An arbitrator has overturned a ban on taekwondo coach Jean Lopez, setting aside the U.S. Center for SafeSport’s finding that he’d violated its code of conduct for what it called a “decades-long pattern of sexual misconduct.”
The decision Tuesday reinstates Lopez and allows him to resume coaching after SafeSport had declared him permanently ineligible in April. A procedural issue reduced that ban to temporary restrictions in August.
“He’s happy,” attorney Howard Jacobs told USA TODAY Sports on Tuesday evening. “He’s said all along that the allegations were false. He can get back to coaching now. That’s a good development.”
Heidi Gilbert, one of the women who accused Lopez of sexual abuse, disagreed.

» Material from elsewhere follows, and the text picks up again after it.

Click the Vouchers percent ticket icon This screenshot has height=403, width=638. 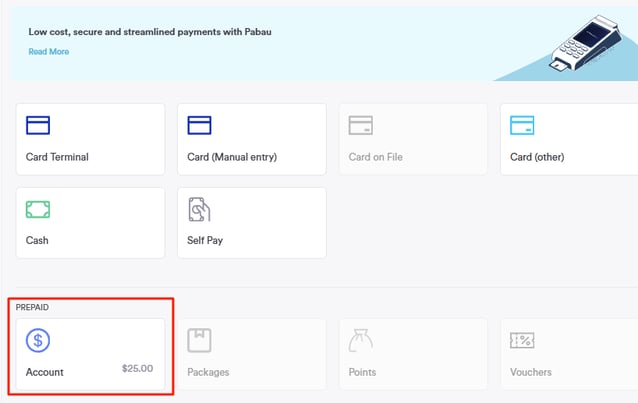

“We’ve been guinea pigs through this whole process. SafeSport really hasn’t had it together,” Gilbert told USA TODAY Sports. “I really hope that, in the future, this doesn’t happen to other athletes who speak up. This is ultimately why people don’t talk.

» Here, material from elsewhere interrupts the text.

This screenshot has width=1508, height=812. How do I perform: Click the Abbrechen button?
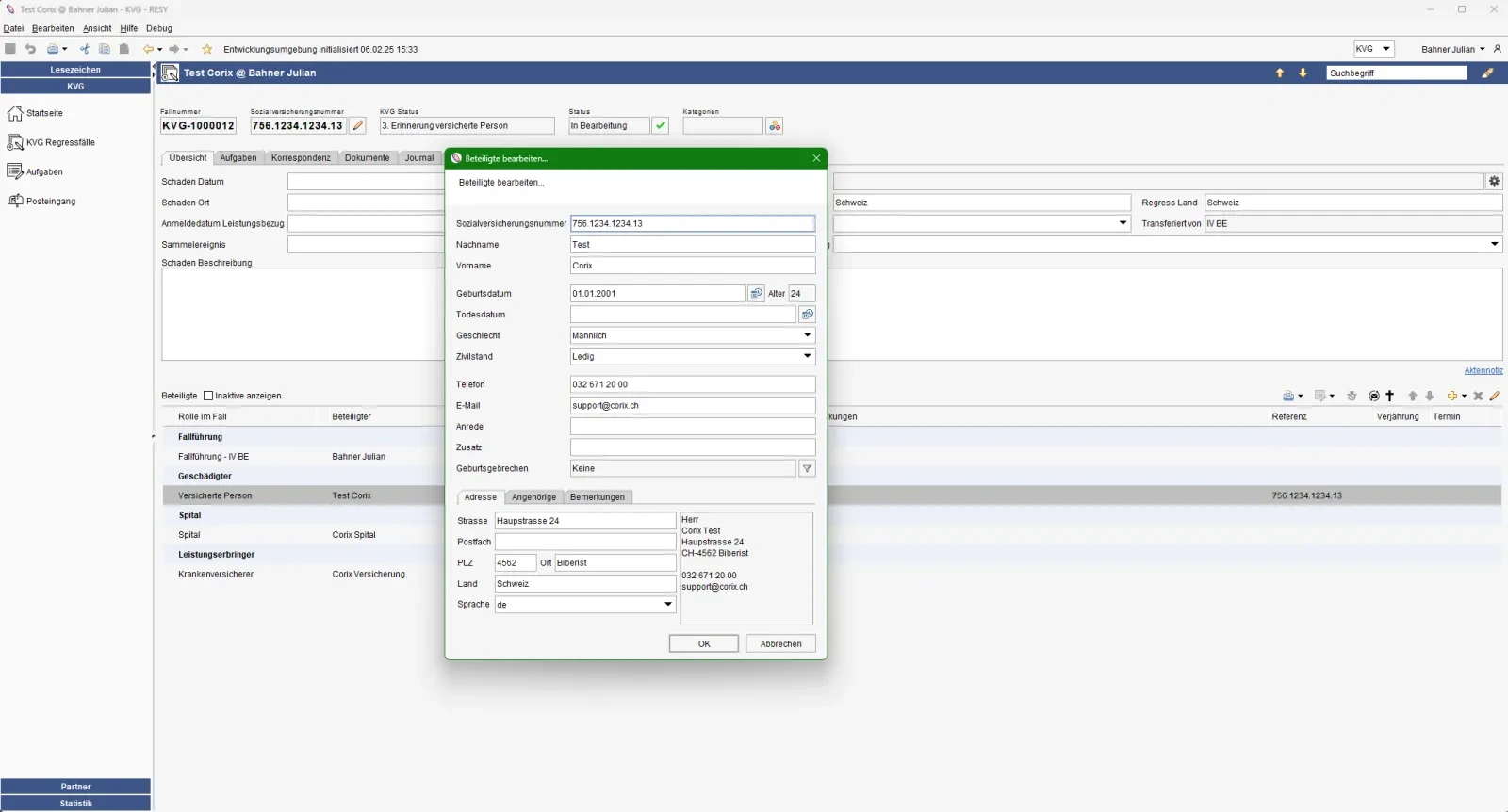(780, 644)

“People say, ‘I’m scared to speak up.’ This is why. It’s sad the (U.S. Olympic Committee) and SafeSport have done this to us.”
The reasoning for the arbitrator’s decision wasn’t immediately known. But when a ban against Lopez’s brother, two-time Olympic champion Steven Lopez, was lifted last month, the arbitrator cited the absence of the reporting party as a reason for his decision to overturn the sanction. That ban also had been issued for sexual misconduct.

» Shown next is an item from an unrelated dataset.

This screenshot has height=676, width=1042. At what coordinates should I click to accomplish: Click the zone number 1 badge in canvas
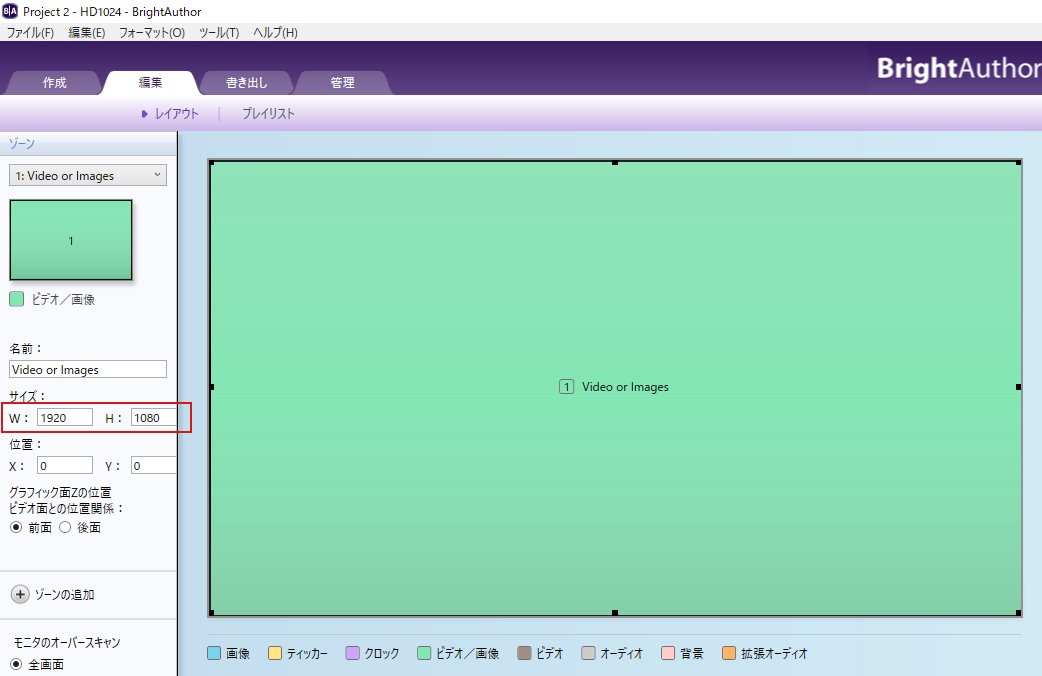tap(566, 387)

SafeSport only brought one investigator to that hearing while Steven Lopez’s sister, Diana, was among several who testified.
SafeSport had asked Gilbert and the other women who’d accused Jean Lopez to testify during the arbitration hearing, but their attorney declined. They were already going to be deposed as part of a civil lawsuit against the Lopez brothers, USOC, USA Taekwondo and SafeSport, and attorney Stephen Estey said he didn’t want them traumatized by having to testify multiple times.
SafeSport’s rules for arbitration do not require reporting parties to participate in the appeal process. If they do, they do not have to appear in person or provide live testimony.
The women had given SafeSport verbal accounts of their allegations against Jean Lopez, and also offered to provide written declarations that could be used in arbitration. Estey said he also told SafeSport that it should depose the women as part of the lawsuit, and use that during the arbitration hearing.
“They chose not to take me up on that offer,” Estey said. “I don’t want to re-traumatize rape victims If have the opportunity to do it all once.”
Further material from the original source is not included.